39.3 Controlling the OOM Killer with oom_score_adj
Right, so you’ve met the OOM Killer. It’s the kernel’s panic button, the process-sacrificing daemon that steps in when your system is gasping for its last breath of RAM. It’s not a graceful exit; it’s a chaotic, shotgun-blast approach to memory reclamation. You can’t turn it off, and you wouldn’t want to—without it, a single memory-hogging process would lock up your entire machine. But you can bribe it. You can whisper in its ear and say, “Hey, if you have to kill someone… please, not this one.” Or, conversely, “For the love of all that is holy, kill that one first.” That’s what oom_score_adj is for.
Think of every process on your system as having a hidden “killability” score, the oom_score. When memory gets critically low, the OOM Killer basically sorts the process list by this score and shoots the one at the top. The oom_score_adj value is your direct line to influence this score. It’s a knob you can turn from -1000 to +1000, and it gets added to the kernel’s internal calculation (which is based on things like memory usage and runtime).
How oom_score_adj Actually Works
The math is simple: final_oom_score = kernel_calculated_oom_score + oom_score_adj. A value of -1000 is the ultimate “get out of jail free” card. It makes a process nearly unkillable. A value of +1000 is basically painting a giant target on the process’s back, screaming “SHOOT ME FIRST.” Most processes live at 0, taking their chances with the kernel’s judgment.
You’ll find the current oom_score and oom_score_adj for any process in the /proc filesystem. Let’s say your important database has PID 42.
# Let's see how killable process 42 is
cat /proc/42/oom_score
cat /proc/42/oom_score_adj
# Let's make it much less likely to be killed
echo -1000 | sudo tee /proc/42/oom_score_adj
# Now check its new, much safer oom_score (it's been adjusted)
cat /proc/42/oom_score
The key insight here is that you’re adjusting a score, not setting an absolute priority. The kernel’s calculation still matters. A process using 20GB of RAM with a oom_score_adj of -500 will probably still have a higher final score than a process using 10MB with an adjustment of 0. You’re influencing the outcome, not dictating it.
The Permanent, “Right” Way: Using systemd
Poking values into /proc is fine for a quick test, but it’s ephemeral—it vanishes on reboot. For any serious service, you’ll want to make this permanent. If you’re on a modern Linux distro, systemd is how you do it.

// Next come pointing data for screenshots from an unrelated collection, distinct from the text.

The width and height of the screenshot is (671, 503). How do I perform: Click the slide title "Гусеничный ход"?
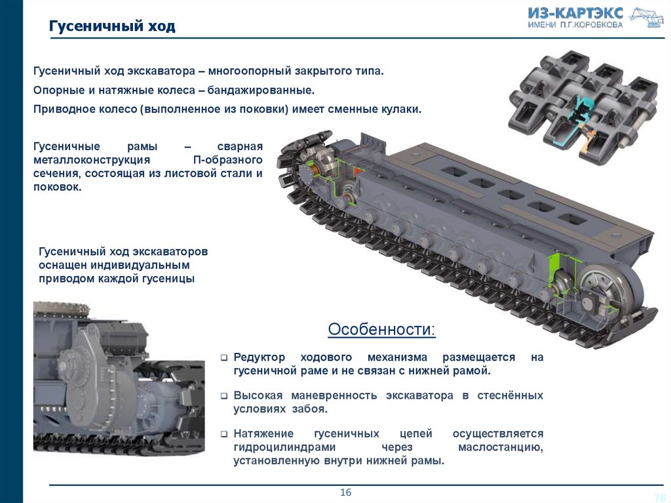112,26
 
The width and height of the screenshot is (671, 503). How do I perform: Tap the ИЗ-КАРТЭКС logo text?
575,13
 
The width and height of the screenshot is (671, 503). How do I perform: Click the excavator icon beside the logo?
645,17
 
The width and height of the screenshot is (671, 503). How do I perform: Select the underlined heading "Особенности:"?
381,329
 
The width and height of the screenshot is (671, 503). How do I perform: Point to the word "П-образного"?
227,160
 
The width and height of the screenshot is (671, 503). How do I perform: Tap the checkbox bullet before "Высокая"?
224,396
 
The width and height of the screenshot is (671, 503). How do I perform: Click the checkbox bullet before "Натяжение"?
224,434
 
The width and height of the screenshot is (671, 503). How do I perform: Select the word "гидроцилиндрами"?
284,447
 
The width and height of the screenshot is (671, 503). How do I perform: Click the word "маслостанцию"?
500,447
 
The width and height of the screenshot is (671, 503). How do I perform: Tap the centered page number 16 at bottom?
346,493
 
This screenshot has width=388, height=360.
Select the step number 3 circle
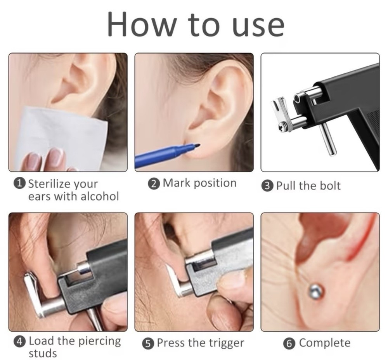(268, 186)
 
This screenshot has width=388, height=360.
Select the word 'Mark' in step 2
(175, 183)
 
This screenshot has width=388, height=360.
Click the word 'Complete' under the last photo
(325, 343)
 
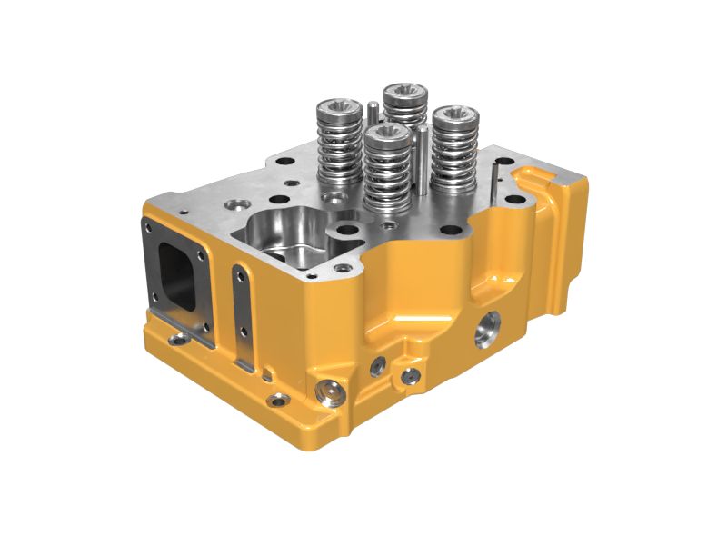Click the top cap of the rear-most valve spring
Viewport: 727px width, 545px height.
pyautogui.click(x=405, y=93)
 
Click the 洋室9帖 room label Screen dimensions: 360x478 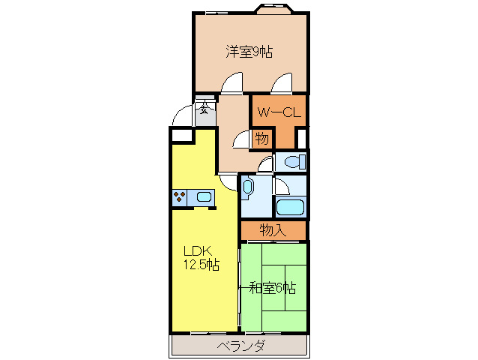pos(249,52)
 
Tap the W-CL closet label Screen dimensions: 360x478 pos(279,112)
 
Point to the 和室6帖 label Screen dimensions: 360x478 pos(273,287)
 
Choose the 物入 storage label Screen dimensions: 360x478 pos(273,230)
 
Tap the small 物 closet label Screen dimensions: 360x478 pos(261,139)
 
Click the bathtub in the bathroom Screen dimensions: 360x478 pos(290,208)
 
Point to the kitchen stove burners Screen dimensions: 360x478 pos(180,197)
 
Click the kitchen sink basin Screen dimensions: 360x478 pos(204,197)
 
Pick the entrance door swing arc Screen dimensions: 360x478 pos(181,116)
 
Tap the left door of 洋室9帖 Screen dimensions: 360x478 pos(232,82)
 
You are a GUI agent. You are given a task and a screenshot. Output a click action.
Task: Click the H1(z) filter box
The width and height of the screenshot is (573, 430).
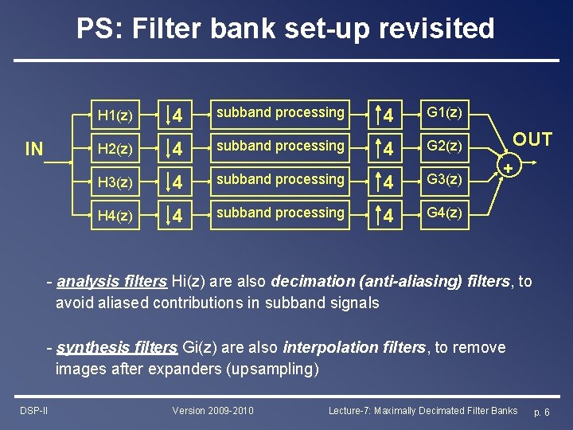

The designers actually got this one right; it’s a clean, simple integration.
You can set this directly in a service’s unit file. Let’s protect our precious redis-server:
sudo systemctl edit redis-server.service
This opens an override file. Add the following, saving and closing when done:
[Service]
OOMScoreAdjust=-500
Now reload systemd and restart the service to apply the change:
sudo systemctl daemon-reload
sudo systemctl restart redis-server
Systemd will handle writing the correct value to the oom_score_adj file for all processes in the service’s cgroup. It’s robust and manages the lifecycle for you. This is almost always the best practice.
The Pitfalls and the “Gotchas”
Here’s where I get honest. This isn’t a magic forcefield. If you protect too many processes from the OOM Killer, you’ve effectively neutered it. The kernel will still desperately need memory, but all the top candidates for killing will be untouchable thanks to your adjustments. The result? The system hard-locks. You’ve traded a single process being killed for the entire box going down. Not great.
The other classic mistake is being too aggressive in the other direction. You might think, “I’ll just set oom_score_adj=1000 on all my unimportant cron jobs!” But if one of those jobs briefly uses a lot of memory during a critical system-wide OOM event, it will be first against the wall. This might be fine… unless that “unimportant” job was in the middle of a critical financial transaction or writing to a database. You can’t easily unwind a killed process.
My rule of thumb: use negative adjustments sparingly and strategically. Protect your absolute most critical infrastructure: your database, your main application server. Maybe one or two others. Leave everything else at 0. Use positive adjustments even more rarely, and only on processes that are truly disposable and known to be memory-hogs.
When All Else Fails: A Nuclear Option (and a Joke)
Sometimes, you need to be sure a process won’t be killed, consequences be damned. The kernel provides an even bigger hammer: oom_score_adj’s older, weirder cousin, oom_adj. The interface is deprecated and clunky, but it exists. Setting oom_adj to -17 automatically sets oom_score_adj to -1000. It’s the same ultimate protection, just through a legacy interface.
It’s a testament to the fact that even kernel developers sometimes can’t bear to completely remove old, janky code. It’s the programming equivalent of that one weird tool in your garage you never use but can’t bring yourself to throw away because what if you need it. You almost certainly don’t. Stick with oom_score_adj and systemd. It’s the clean, maintainable way to tell the OOM Killer who your favorites are.